Extracted data entries
::::::::::

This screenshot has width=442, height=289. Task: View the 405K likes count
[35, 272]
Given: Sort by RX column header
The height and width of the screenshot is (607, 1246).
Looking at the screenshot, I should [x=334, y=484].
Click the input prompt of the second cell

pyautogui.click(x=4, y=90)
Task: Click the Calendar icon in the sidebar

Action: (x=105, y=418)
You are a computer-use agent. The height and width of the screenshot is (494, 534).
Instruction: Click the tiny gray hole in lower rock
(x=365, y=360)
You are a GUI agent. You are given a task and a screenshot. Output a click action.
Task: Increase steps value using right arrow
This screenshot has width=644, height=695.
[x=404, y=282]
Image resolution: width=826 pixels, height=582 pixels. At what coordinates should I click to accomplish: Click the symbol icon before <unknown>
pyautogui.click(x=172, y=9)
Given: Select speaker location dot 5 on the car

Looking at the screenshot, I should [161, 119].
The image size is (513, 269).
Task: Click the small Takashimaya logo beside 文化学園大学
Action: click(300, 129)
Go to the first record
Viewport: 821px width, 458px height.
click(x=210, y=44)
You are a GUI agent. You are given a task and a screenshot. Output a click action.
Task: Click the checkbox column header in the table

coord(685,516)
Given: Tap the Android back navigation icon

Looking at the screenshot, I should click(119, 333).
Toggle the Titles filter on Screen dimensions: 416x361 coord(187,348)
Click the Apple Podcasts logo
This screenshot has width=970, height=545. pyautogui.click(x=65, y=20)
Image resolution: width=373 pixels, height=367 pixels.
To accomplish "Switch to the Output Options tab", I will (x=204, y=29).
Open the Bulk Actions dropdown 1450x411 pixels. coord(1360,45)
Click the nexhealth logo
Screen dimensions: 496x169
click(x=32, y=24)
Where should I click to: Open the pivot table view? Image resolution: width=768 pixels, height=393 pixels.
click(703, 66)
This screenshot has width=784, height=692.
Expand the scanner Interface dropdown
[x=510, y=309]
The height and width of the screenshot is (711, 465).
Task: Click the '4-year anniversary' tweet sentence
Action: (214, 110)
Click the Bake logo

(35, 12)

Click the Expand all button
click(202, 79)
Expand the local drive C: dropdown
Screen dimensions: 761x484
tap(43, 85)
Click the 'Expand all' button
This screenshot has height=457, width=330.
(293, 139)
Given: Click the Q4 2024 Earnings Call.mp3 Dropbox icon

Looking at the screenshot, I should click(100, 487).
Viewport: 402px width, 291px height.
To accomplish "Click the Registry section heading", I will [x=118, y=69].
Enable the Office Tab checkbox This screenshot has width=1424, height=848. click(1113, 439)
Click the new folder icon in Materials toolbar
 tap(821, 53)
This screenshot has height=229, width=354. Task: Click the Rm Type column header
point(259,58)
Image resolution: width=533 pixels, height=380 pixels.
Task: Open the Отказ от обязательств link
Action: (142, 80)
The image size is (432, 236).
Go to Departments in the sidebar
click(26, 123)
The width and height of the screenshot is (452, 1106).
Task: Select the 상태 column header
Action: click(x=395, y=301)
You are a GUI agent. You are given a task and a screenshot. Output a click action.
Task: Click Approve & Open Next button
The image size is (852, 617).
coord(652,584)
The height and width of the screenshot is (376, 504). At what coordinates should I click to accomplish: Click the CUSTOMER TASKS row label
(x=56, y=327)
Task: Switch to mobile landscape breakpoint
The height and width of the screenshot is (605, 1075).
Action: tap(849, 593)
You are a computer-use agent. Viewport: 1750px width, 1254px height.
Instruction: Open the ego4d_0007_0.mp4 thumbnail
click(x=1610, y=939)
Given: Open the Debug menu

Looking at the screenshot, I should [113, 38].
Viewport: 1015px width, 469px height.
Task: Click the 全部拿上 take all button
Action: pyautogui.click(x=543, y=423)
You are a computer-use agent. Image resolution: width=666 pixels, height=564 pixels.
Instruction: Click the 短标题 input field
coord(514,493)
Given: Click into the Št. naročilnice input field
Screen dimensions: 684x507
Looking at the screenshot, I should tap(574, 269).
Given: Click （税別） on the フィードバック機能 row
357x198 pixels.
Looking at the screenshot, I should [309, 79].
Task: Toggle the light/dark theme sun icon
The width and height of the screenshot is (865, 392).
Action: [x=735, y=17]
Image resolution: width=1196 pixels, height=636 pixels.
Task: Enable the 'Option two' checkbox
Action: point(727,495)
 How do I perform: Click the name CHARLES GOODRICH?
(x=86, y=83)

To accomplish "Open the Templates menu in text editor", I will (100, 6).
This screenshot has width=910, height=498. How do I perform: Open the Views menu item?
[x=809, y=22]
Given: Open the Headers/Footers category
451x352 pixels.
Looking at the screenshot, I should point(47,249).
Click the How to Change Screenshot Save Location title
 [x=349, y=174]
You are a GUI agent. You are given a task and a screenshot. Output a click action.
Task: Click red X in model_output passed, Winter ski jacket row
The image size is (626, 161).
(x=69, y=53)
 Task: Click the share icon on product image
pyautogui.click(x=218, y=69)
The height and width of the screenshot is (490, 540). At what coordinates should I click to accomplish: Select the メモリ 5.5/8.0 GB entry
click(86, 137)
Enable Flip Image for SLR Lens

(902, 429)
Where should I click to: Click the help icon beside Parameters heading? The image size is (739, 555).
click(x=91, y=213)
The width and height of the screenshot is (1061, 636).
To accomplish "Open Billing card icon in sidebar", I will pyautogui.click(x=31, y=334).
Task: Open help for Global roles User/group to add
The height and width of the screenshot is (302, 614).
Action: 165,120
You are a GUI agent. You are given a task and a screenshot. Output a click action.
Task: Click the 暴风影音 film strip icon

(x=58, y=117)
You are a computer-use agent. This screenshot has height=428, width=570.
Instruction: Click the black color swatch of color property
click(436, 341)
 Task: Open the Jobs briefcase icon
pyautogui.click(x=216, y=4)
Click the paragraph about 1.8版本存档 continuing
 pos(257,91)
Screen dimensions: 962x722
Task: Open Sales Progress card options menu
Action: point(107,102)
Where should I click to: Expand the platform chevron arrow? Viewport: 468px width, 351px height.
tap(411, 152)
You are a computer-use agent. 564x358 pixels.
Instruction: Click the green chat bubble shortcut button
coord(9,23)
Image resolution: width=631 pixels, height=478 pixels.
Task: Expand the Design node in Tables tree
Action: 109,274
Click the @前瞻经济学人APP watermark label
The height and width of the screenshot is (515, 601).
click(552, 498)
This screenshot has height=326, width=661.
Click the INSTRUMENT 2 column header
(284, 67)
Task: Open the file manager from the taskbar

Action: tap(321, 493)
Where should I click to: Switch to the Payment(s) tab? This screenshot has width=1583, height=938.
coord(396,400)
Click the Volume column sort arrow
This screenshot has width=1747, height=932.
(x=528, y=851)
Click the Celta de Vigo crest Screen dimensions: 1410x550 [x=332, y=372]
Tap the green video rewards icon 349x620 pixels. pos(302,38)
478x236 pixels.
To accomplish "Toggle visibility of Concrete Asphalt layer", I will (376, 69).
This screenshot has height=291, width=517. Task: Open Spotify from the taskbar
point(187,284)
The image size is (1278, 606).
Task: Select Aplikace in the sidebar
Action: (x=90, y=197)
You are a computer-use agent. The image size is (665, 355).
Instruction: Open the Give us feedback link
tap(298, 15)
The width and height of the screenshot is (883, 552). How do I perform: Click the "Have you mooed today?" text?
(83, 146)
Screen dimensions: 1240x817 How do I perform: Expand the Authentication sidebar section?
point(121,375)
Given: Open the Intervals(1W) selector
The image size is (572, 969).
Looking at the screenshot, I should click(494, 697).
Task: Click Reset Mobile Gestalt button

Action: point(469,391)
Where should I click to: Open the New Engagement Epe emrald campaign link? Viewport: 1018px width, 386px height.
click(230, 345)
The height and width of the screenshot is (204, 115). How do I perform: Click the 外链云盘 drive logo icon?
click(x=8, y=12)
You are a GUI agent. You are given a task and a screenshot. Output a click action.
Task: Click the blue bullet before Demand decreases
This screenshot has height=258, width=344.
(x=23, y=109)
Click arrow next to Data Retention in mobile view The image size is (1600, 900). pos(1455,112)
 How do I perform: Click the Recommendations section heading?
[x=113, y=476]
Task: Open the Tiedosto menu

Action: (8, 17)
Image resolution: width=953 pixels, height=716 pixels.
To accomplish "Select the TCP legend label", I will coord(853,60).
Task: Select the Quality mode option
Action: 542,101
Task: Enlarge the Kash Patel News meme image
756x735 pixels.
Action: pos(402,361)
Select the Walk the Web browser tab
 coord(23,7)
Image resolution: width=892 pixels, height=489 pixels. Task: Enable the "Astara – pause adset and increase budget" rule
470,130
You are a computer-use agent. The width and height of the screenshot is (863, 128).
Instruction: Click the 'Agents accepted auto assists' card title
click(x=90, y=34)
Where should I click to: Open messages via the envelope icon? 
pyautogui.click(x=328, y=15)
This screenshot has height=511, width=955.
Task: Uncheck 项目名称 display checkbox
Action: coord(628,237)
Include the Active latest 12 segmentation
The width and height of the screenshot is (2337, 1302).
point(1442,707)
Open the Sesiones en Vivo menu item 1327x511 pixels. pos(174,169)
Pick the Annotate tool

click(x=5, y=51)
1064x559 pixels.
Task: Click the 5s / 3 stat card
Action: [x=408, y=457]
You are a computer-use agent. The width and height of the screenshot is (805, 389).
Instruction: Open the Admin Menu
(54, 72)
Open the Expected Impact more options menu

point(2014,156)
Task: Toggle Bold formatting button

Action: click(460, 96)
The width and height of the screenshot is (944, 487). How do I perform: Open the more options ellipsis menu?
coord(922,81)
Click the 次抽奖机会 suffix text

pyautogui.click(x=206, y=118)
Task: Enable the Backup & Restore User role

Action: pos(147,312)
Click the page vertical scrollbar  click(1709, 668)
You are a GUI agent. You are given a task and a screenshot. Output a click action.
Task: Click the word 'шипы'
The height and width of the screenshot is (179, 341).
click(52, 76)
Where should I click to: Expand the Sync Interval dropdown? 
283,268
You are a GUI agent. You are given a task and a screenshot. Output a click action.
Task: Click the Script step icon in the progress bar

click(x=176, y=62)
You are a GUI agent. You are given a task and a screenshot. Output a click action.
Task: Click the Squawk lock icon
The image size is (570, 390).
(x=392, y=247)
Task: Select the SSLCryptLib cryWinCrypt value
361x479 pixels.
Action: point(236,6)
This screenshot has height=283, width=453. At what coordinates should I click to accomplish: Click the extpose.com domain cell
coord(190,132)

::::::::::

▶ _TASK PROMPT_:
Switch each "Open" to "Show" in the entries from the line holding "Screen dimensions: 1240x817" through the line holding "Action: pos(402,361)", inclusive, and write those lines out again with nothing else changed.

▶ _WORKED SOLUTION_:
Screen dimensions: 1240x817 How do I perform: Expand the Authentication sidebar section?
point(121,375)
Given: Show the Intervals(1W) selector
The image size is (572, 969).
Looking at the screenshot, I should click(494, 697).
Task: Click Reset Mobile Gestalt button

Action: point(469,391)
Where should I click to: Show the New Engagement Epe emrald campaign link? Viewport: 1018px width, 386px height.
click(230, 345)
The height and width of the screenshot is (204, 115). How do I perform: Click the 外链云盘 drive logo icon?
click(x=8, y=12)
You are a GUI agent. You are given a task and a screenshot. Output a click action.
Task: Click the blue bullet before Demand decreases
This screenshot has height=258, width=344.
(x=23, y=109)
Click arrow next to Data Retention in mobile view The image size is (1600, 900). pos(1455,112)
 How do I perform: Click the Recommendations section heading?
[x=113, y=476]
Task: Show the Tiedosto menu

Action: (8, 17)
Image resolution: width=953 pixels, height=716 pixels.
To accomplish "Select the TCP legend label", I will coord(853,60).
Task: Select the Quality mode option
Action: 542,101
Task: Enlarge the Kash Patel News meme image
756x735 pixels.
Action: pos(402,361)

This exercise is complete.